Une génération de crétins digitaux ?

Ces évolutions, inédites, inquiètent. Depuis dix ans, on ne compte plus les succès éditoriaux sur le thème du danger des écrans. La préoccupation des pouvoirs publics est non moins grande, comme en témoigne le rapport 2021 de la défenseure des droits sur la santé mentale des enfants qui rapporte les risques de « développement cognitif altéré » et « cyberdépendance » cités par les professionnels de l’enfance auditionnés.
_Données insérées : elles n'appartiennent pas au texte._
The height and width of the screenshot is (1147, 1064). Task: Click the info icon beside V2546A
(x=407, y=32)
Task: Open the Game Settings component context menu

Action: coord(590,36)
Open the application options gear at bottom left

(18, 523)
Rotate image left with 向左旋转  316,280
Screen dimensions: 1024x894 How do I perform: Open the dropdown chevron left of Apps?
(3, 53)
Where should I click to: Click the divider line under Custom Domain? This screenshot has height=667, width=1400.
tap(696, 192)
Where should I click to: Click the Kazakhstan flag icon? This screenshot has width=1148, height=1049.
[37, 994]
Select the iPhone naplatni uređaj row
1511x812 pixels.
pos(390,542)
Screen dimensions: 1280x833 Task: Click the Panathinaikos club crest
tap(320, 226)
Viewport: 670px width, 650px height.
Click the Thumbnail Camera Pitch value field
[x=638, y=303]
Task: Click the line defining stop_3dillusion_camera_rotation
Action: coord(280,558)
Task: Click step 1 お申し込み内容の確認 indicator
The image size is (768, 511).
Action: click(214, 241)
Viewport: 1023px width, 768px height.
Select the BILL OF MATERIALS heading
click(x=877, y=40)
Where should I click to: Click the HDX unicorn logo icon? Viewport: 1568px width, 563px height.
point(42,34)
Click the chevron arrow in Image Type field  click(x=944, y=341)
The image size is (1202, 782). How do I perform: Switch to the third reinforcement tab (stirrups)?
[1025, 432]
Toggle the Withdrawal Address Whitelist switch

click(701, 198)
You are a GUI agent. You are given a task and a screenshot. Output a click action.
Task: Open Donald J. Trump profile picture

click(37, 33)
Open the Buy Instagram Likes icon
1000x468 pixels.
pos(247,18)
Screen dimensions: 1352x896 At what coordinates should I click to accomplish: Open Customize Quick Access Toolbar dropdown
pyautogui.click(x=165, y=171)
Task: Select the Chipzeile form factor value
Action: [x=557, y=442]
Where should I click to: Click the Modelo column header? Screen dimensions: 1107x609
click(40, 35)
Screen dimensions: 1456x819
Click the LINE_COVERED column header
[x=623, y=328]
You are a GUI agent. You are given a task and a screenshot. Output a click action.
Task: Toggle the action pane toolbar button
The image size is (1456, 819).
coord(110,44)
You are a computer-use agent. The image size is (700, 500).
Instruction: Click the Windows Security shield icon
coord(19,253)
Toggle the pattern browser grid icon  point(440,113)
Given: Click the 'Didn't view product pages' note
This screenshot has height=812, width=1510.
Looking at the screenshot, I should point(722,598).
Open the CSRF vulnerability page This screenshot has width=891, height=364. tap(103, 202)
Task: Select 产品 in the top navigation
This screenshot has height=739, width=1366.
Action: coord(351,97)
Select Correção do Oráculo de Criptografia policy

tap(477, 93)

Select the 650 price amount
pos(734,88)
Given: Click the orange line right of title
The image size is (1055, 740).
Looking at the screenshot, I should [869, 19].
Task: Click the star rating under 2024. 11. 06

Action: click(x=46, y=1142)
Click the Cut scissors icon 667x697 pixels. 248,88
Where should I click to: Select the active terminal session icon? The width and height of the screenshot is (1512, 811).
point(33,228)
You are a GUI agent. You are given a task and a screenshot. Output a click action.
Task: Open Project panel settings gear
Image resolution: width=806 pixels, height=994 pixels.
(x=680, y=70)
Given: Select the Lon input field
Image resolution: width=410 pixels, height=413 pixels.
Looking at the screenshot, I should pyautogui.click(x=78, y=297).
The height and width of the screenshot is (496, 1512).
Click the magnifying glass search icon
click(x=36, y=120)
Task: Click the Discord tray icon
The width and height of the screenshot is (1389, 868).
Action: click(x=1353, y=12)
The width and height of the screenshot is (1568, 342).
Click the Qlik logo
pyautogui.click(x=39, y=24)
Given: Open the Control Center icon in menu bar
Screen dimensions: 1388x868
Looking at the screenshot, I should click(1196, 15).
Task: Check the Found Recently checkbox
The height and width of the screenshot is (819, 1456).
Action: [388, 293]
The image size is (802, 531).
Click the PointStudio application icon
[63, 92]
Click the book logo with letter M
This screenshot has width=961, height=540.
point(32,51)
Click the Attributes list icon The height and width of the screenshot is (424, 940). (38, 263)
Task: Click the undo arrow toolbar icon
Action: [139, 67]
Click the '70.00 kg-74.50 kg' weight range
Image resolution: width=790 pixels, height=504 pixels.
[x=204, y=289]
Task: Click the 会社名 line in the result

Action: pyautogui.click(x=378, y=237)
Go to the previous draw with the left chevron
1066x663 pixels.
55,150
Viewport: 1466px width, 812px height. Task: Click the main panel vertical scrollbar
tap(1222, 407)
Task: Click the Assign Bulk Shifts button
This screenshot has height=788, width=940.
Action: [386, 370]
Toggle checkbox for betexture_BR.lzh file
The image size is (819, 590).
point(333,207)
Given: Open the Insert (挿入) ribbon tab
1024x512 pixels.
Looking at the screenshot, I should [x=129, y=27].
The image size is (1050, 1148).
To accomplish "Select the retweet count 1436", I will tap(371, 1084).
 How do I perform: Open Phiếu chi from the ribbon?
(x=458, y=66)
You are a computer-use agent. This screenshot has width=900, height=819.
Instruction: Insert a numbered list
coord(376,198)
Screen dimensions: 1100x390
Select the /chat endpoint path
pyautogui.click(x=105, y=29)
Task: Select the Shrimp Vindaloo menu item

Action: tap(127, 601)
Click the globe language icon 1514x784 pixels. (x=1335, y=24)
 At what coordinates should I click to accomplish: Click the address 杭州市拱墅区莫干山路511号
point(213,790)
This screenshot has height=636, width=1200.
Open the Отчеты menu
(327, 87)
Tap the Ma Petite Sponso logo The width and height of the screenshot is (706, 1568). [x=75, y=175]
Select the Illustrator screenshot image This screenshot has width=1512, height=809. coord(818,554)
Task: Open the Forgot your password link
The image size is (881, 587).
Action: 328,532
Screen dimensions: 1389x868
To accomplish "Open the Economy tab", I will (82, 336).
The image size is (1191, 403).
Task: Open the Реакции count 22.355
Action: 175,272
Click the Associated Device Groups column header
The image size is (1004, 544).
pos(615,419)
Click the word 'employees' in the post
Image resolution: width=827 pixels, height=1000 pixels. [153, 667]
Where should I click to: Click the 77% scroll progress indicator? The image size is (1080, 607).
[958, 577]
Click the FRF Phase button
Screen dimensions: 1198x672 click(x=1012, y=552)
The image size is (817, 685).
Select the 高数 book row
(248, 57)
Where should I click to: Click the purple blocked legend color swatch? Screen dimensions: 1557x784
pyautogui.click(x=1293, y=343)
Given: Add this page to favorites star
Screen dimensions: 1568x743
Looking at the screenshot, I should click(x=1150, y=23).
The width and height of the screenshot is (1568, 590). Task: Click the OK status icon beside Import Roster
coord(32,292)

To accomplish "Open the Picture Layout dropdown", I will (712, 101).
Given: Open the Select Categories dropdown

Mais ces craintes sont-elles scientifiquement fondées ? Pas tout à fait, répond S. Tisseron : « Les professionnels de santé ont tendance à surestimer l’occurrence des troubles car ils ne côtoient que les enfants qui vont mal. » Plus encore, il n’existerait pour le moment aucune preuve scientifique de la nocivité intrinsèque des écrans sur le cerveau des enfants : « Seul le risque d’altération du sommeil, résultant de l’usage nocturne et de la lumière bleue des led qui perturbe les rythmes biologiques, est bien établi », affirme S. Tisseron, qui signale des répercussions secondaires sur la concentration, la sociabilité et l’alimentation. De même, la notion de cyberdépendance fait débat. À l’heure actuelle, seul le « gaming disorder » ou « trouble du jeu vidéo » a été ajouté en 2019 à la Classification internationale des maladies (CIM-11) de l’OMS. Néanmoins, les preuves scientifiques ont été jugées insuffisantes pour justifier son entrée dans le prestigieux DSM-5, le manuel diagnostique des troubles mentaux. Pas question pour autant de nier l’existence de comportements compulsifs, assure Séverine Erhel, maîtresse de conférences en psychologie cognitive qui préfère parler d’« usages problématiques des écrans », distinguables de la simple « passion » pour les jeux vidéo par leurs répercussions majeures sur la scolarité et les relations sociales. Souvent symptômes d’un mal-être plus général chez les jeunes, ces usages excessifs peuvent aussi être entretenus par l’efficacité redoutable des dark patterns, ces interfaces truquées auxquelles recourt un nombre croissant de sites et applications : « Ces dark patterns sont conçus pour exploiter les failles de la psychologie humaine – telles que le syndrome FOMO (fear of missing out), la peur de rater quelque chose – en vue de manipuler l’internaute, de monopoliser son attention, ou de susciter des achats compulsifs », avertit la chercheuse.